Stated exercise: Which lines in the listing below contain the string "input"? Copy out every one of them.

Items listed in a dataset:

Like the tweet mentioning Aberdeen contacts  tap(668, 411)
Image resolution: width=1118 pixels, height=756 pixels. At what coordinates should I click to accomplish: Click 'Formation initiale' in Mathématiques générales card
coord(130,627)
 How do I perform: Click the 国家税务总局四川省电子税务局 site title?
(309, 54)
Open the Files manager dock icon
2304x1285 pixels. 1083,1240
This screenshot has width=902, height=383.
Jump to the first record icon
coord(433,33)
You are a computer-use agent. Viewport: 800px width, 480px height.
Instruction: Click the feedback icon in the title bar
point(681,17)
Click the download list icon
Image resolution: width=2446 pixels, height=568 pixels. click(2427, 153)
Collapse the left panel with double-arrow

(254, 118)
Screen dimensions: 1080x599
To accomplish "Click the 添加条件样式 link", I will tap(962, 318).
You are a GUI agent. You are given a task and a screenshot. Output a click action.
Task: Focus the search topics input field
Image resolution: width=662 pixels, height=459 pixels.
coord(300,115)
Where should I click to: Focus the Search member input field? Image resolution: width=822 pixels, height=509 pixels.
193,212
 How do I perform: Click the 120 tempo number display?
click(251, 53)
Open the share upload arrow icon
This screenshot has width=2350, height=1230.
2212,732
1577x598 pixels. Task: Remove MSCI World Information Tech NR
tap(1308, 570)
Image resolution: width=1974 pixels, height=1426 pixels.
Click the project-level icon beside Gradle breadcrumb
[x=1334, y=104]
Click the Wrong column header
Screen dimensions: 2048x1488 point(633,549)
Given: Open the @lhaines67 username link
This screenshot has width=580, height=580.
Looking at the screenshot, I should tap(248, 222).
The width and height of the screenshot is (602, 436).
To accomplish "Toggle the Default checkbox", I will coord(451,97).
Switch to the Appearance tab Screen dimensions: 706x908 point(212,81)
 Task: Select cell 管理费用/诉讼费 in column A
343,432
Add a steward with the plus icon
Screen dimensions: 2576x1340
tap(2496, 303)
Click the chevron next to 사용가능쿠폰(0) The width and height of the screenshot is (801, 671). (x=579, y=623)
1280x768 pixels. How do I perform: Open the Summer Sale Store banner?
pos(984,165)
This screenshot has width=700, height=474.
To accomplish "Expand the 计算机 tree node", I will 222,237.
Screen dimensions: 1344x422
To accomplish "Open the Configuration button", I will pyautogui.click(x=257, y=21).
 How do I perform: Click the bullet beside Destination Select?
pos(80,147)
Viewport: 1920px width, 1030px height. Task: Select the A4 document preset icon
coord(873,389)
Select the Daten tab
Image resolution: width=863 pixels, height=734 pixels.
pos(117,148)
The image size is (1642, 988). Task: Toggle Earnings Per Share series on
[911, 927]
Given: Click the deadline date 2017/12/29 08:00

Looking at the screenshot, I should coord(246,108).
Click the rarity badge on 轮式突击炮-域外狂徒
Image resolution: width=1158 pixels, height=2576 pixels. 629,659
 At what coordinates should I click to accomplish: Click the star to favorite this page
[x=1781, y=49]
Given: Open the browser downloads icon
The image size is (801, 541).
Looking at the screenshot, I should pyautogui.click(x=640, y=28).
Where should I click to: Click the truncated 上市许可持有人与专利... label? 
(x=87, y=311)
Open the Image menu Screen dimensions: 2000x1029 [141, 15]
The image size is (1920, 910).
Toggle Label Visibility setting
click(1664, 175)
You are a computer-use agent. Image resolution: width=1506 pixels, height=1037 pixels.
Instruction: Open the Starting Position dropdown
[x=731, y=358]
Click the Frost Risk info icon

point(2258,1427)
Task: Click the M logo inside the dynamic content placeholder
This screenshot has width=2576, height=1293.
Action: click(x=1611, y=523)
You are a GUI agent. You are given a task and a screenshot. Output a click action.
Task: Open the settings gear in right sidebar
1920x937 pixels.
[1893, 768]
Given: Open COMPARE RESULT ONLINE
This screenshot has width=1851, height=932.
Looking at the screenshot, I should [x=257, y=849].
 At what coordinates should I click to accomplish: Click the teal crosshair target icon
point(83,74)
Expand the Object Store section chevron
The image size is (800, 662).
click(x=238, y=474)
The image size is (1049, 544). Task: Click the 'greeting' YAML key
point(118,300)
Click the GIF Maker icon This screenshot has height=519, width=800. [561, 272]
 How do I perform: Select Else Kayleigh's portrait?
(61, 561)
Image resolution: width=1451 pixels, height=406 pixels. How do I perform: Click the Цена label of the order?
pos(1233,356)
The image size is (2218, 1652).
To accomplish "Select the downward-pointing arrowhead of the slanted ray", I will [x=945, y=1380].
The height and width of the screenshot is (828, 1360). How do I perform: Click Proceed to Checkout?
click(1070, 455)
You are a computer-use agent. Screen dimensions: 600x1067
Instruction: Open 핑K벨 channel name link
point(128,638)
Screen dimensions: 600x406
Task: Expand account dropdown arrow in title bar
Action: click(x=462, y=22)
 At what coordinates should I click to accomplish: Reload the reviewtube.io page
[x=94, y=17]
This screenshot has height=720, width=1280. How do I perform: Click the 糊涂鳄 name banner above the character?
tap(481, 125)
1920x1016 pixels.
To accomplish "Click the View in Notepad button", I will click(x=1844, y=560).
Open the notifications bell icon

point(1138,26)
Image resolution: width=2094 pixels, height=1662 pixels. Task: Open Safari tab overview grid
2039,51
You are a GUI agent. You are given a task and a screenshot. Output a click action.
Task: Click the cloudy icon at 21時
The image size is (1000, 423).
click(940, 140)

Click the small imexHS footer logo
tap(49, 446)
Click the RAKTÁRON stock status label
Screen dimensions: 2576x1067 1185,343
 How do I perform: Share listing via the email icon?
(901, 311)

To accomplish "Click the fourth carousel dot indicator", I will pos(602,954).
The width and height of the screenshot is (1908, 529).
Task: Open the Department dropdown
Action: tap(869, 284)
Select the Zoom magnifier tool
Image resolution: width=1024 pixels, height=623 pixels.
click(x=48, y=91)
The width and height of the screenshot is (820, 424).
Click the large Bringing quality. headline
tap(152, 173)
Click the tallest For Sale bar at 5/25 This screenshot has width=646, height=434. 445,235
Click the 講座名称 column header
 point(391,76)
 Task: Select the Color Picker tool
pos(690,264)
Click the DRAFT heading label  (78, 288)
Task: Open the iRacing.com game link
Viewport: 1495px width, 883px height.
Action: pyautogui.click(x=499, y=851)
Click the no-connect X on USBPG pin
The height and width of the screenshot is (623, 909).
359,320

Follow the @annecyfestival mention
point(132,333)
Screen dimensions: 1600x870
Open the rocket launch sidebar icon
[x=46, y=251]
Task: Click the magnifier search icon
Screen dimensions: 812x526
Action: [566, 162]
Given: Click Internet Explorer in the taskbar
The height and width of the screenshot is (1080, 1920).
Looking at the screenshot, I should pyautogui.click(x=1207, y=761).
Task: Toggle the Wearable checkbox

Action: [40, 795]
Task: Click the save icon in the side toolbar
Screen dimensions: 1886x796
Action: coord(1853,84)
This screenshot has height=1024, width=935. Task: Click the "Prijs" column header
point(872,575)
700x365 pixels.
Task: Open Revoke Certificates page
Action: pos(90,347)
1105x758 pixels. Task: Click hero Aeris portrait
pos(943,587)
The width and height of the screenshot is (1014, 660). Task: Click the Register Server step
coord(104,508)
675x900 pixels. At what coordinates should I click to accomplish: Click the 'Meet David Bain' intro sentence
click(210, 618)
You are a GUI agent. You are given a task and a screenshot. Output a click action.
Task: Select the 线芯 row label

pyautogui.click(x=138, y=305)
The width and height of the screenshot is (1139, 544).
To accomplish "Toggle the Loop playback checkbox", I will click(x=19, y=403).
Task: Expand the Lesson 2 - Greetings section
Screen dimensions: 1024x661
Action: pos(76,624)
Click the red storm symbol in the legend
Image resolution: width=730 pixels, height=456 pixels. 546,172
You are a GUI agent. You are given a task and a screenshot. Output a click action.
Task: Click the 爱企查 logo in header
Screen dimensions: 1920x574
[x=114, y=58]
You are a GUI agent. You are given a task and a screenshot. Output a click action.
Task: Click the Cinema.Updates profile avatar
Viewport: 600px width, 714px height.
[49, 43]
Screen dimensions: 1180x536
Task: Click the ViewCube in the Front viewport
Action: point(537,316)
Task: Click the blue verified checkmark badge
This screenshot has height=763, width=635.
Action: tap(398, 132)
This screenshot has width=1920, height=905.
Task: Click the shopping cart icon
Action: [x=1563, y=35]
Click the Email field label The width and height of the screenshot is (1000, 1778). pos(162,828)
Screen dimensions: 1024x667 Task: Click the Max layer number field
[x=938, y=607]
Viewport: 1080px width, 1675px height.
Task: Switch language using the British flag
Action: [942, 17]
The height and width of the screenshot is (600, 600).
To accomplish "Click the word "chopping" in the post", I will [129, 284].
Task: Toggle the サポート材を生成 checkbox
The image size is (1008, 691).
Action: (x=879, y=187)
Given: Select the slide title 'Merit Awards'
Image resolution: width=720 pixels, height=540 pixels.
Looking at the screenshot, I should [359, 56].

Output of the task:
Task: Focus the search topics input field
Where should I click to: Focus the Search member input field? Image resolution: width=822 pixels, height=509 pixels.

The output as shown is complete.